What you need to do:
1. Please return everything from "How Did the" down to "increase in February." in the market commentary, copied word for word.
2. Write the next part of the market commentary, picking up after its final sentence.

How Did the Markets React?
The increasingly negative numbers all months speak for themselves. And it wasn’t just equities – bond market prices suffered as yields hit levels they haven’t seen in years. However, there were some bright some spots.
There is some indication that the 8.5% March inflation number may be the peak. Core inflation, which is CPI ex food and energy, fell in March. The Atlanta Fed tracks what they call “sticky-price” inflation. This is a weighted basket of items that change price relatively slowly. It increased 5.8 % annualized in March, following a 6.5 % increase in February.
So even though inflation is up, “sticky” inflation is trending down. Added to a strong labor market and an economy that is still growing, even if slower, the potential for both stagflation and a prolonged recession – or any recession – may be lower than headlines are shouting now. After the rate increase on May 4th, and Powell’s remarks, the market initially reacted positively as rate increases of 100 basis points over the next two meetings were not as drastic as some feared. As rates continue to climb, and we see how inflation responds, volatility will continue to be with us.
However, it’s important to keep in mind that the market overall, especially as measured by earnings, is healthy. Q1 2022 earnings are up 8.5% year-over-year, although lower than Q4 2021. The market is down from the all-time high seen in January, but it’s still higher than it was prior to the pandemic.
Chart of the Month: Yields Are Sharply Up as the Fed Increases Rates
- The Dow Jones Industrial Average lost 4.91% for the month and returned -9.25% YTD
- The S&P Mid-Cap 400 decreased 7.18% for the month resulting in a -12.02% YTD return
- The S&P Small-Cap 600 declined 7.87% in April, putting the YTD return at -13.34%
- Source: All performance as of April 30, 2022; quoted from S&P Dow Jones Indices.
The S&P 500 traded in a high/low range of 11.38%, compared with the pre-COVID-19 historical monthly average of 6.86%. The index ended the month with its worst one-day return (-3.63%) since June 11, 2020, and is in correction territory. Intra-day volatility is up, trading volume is down, and breadth not only declined, but it also turned negative as only 05 issues gained, compared with March’s 315 gainers.

Information:

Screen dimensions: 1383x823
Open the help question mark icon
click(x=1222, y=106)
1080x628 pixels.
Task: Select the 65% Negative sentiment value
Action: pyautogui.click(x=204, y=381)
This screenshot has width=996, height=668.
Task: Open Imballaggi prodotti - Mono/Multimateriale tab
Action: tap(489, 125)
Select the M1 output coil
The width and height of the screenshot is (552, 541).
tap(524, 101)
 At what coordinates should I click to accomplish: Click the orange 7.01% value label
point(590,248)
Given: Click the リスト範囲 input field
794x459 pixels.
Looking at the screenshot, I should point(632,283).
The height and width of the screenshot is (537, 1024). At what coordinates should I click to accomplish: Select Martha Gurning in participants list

Results in order:
1.
How Did the Markets React?
The increasingly negative numbers all months speak for themselves. And it wasn’t just equities – bond market prices suffered as yields hit levels they haven’t seen in years. However, there were some bright some spots.
There is some indication that the 8.5% March inflation number may be the peak. Core inflation, which is CPI ex food and energy, fell in March. The Atlanta Fed tracks what they call “sticky-price” inflation. This is a weighted basket of items that change price relatively slowly. It increased 5.8 % annualized in March, following a 6.5 % increase in February.

2.
The 10-year U.S. Treasury ended the month at 2.93%, and the 30-year U.S. Treasury ended at 3.00%, up from last month’s 2.45%. The Bloomberg U.S. Aggregate Index was down, returning -3.79. As represented by the Bloomberg Municipal Bond Index, Municipal bonds returned -2.76%. High yield corporate bonds struggled with rising rates, with a return of -3.55% for the Bloomberg U.S. High Yield Index.
The Smart Investor
One point that has been consistently made over the past decade-plus of record stock market returns is that the market has been boosted by artificially low interest rates. Rates had not recovered to normal levels after the Global Financial Crisis, and the pandemic resulted in a second slashing of rates and an enormous increase in the Fed’s balance sheet asset, which pushed long-term yields down. With the 10-year U.S. Treasury at just below 3%, mortgage rates at more than 5%, and the market pricing in a short-term rate of nearly 3% by year-end, normalization is happening fast. What does that mean for investors? Well, some basics: Higher interest rates mean that profits now are more valuable than more-illusory profits in the future. And all that venture capital money sloshing about? That sound you hear is the collective shriek of start-up workers realizing that firm outings to Coachella maybe weren’t the best way to spend the cash, because there might not be as much of it in future. What is back in style? As old school as it gets: Berkshire Hathaway bought $51 billion of stocks in the first quarter.
As for the other workhorse of long-term investing, S&P Global reports that dividends continue on a slow upward trend, with few decreases and measured increases.
Volatility is likely making itself at home, but strong employment, a growing economy and a very engaged and accountable Fed may mean we stave off or control recession, along with inflation.